Overall, the total number of deaths from COVID-19 is falling. COVID-19 has caused deaths in children, including those 12 and older. However, the rate of children dying from COVID-19 is lower than for older adults. But that is not to say it cannot happen. The America Academy of Pediatrics has put out reports through this pandemic reviewing the impact COVID-19 has had on children nationally.
It’s important to note that death is only one metric to evaluate the impact of COVID-19. There can be significant and long-lasting health impacts that this virus can cause short of death. Long-COVID-19 or “long-haul” COVID-19 disease is becoming better understood as a collection of symptoms that negatively impact life and well-being of many infected.
6. Can mRNA get into my child’s genes or alter their DNA?
No, COVID-19 vaccines will not change your child’s DNA. The two types of COVID-19 vaccines available in the United States are messenger RNA (mRNA) vaccines and viral vector vaccines.
7. My child has already had COVID-19, are they immune or do they need to be vaccinated?
People who have had COVID-19 do need the COVID-19 vaccination even if they have had COVID-19. The timing of the vaccine should be after the symptoms have subsided and the child has recovered.
8. What side effects could my child experience from the COVID-19 vaccination?
After the COVID-19 vaccination, especially after the second dose, your child may have some mild-to-moderate symptoms, like arm pain, fatigue and headache. It is a sign that your child’s immune system is working. Side effects usually occur 1-2 days after the vaccination and no later than the week after vaccination. Call your health care provider if any symptoms occur, such as a worrisome or persistent rash.
9. If my child has had COVID-19, will their side effects be worse from the COVID-19 vaccination?
This has been reported in some adults, but not all who have gotten vaccinated after having COVID-19 disease. Everyone is different in how they respond. Since protective antibodies after disease may not last long, especially if COVID-19 was an asymptomatic or mild case, the lasting protection comes with being vaccinated against COVID-19.

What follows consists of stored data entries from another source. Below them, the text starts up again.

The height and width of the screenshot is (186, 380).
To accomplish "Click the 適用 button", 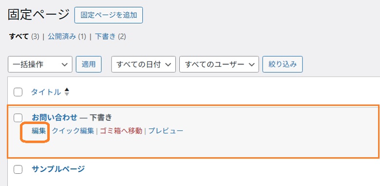I will [x=89, y=64].
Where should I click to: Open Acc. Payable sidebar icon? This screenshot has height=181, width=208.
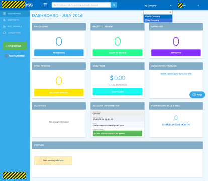(x=4, y=26)
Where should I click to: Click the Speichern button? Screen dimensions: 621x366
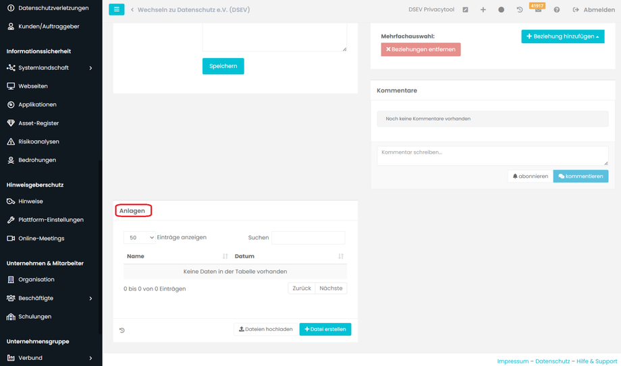pyautogui.click(x=223, y=66)
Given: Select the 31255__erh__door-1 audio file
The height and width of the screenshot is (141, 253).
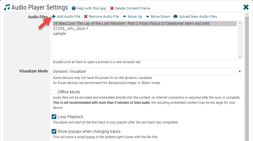Looking at the screenshot, I should (x=71, y=28).
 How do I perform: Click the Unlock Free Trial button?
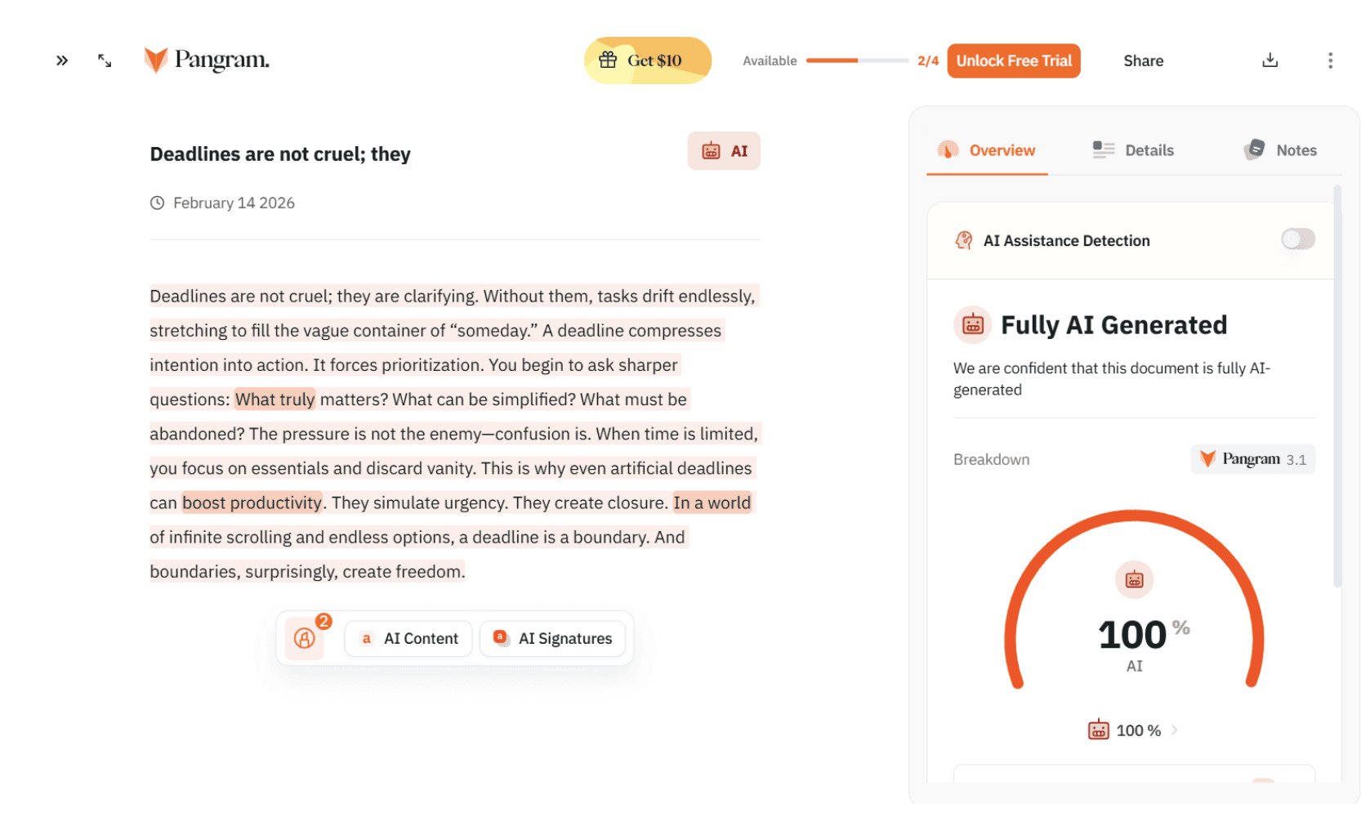(x=1013, y=61)
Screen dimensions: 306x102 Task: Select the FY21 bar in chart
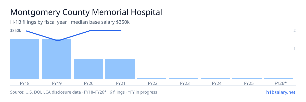pos(120,69)
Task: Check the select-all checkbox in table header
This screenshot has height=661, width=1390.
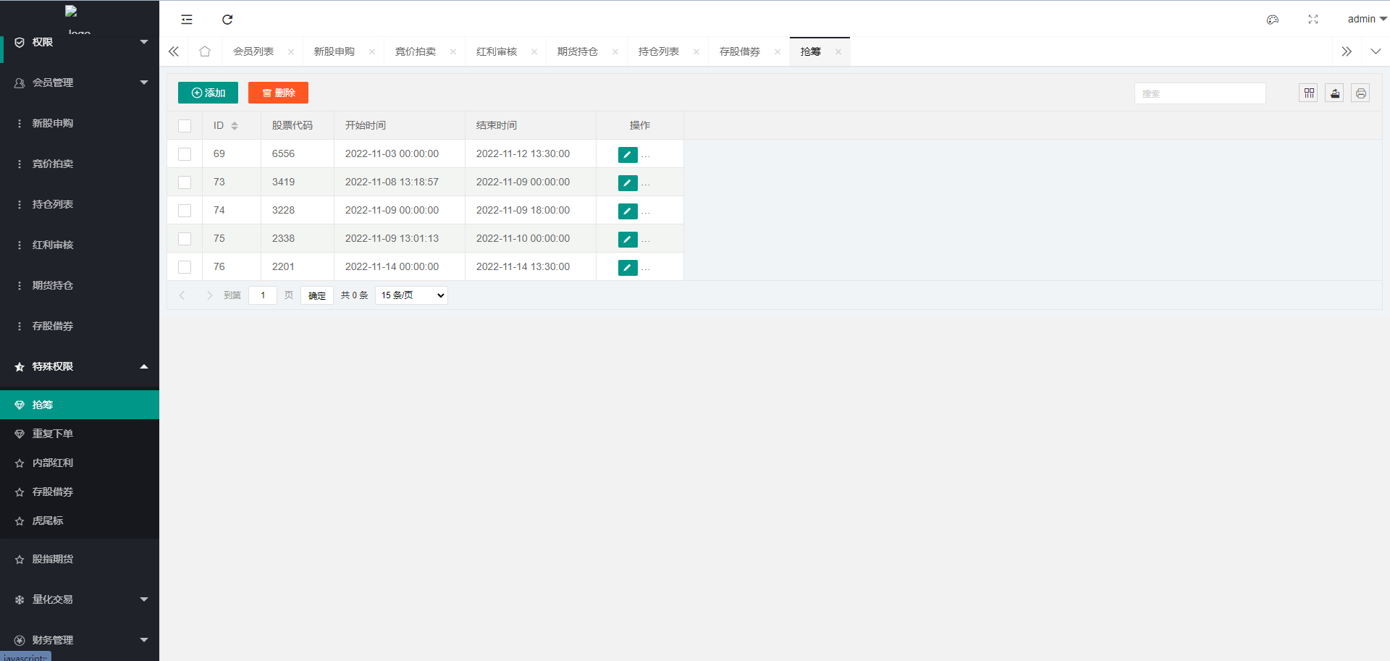Action: (x=185, y=126)
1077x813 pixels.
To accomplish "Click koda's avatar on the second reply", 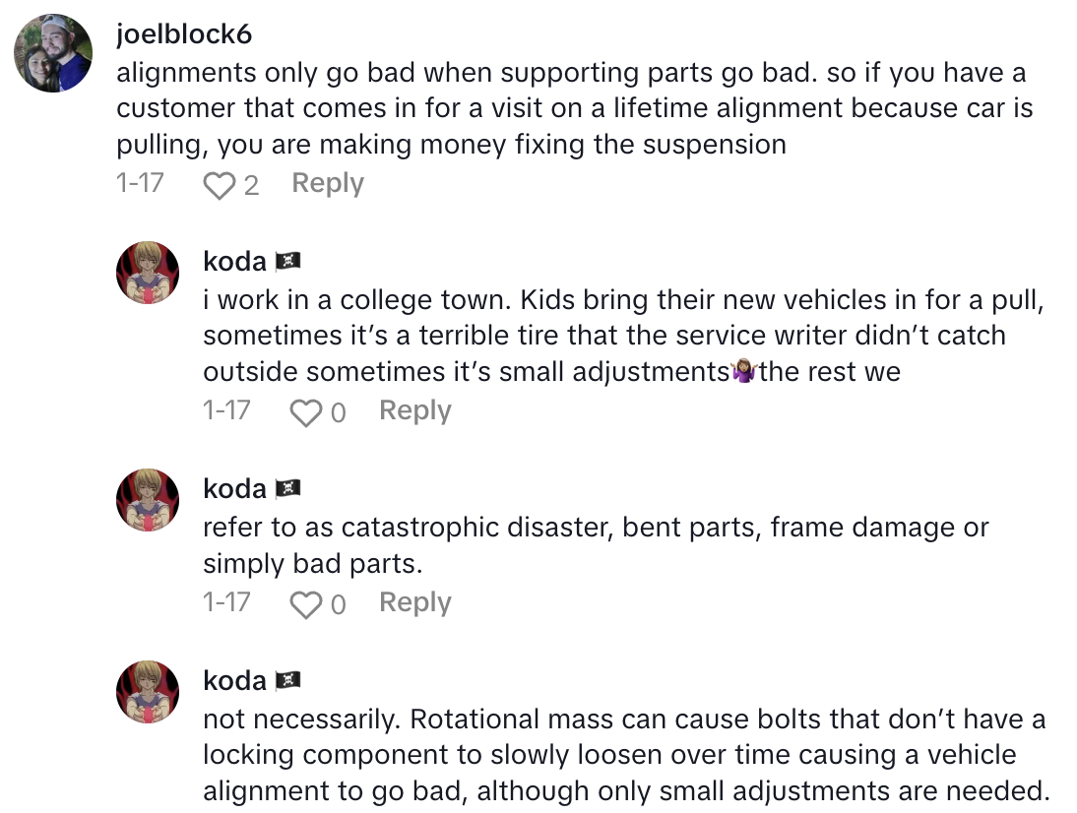I will pos(147,499).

10. Can my child get COVID-19 after they are fully vaccinated?
The COVID-19 vaccination will help keep your child from getting severely sick from COVID-19. Your child will be fully vaccinated two weeks after their second dose of the Pfizer vaccine. There is a small chance they can still test positive for COVID-19 after an exposure and may experience symptoms of the disease. However, it is safer to get the vaccine as those symptoms are more likely to be mild and last a shorter time. Most reports of COVID-19 infection after vaccination are in people 70 years of age and older and those with underlying conditions.
11. Is it safe to get vaccinated when pregnant? Does the vaccine cause miscarriages?
There is currently no evidence that COVID-19 vaccination causes any problems with pregnancy. You can get the vaccine if you are pregnant or trying to get pregnant. Talk with your health care provider if you have questions.
12. Will the COVID-19 vaccination disrupt my child’s menstrual cycle? Can they become sterile if they get vaccinated?
No, the COVID-19 vaccine does not impact reproductive or menstrual cycles. No, your child will not become sterile by getting the COVID-19 vaccine.
13. Can my child get the COVID-19 vaccine at Children’s Minnesota?
Children who are currently patients of Children’s Minnesota can receive the COVID-19 vaccine at Children’s Minnesota. Patient families can call one of Children’s Minnesota primary care clinics to schedule an appointment to get vaccinated.
Our nine pediatric primary care clinics are conveniently located throughout the Twin Cities metro area so your family can access the best care, close to home. See a list of our locations here.
Learn more about how to schedule your COVID-19 vaccine.
14. Is there a cost to get the COVID-19 vaccine?
There is no cost for the vaccine, but there is an administration fee that may be covered by insurance. Ask your care team if you don’t have insurance or if you have questions.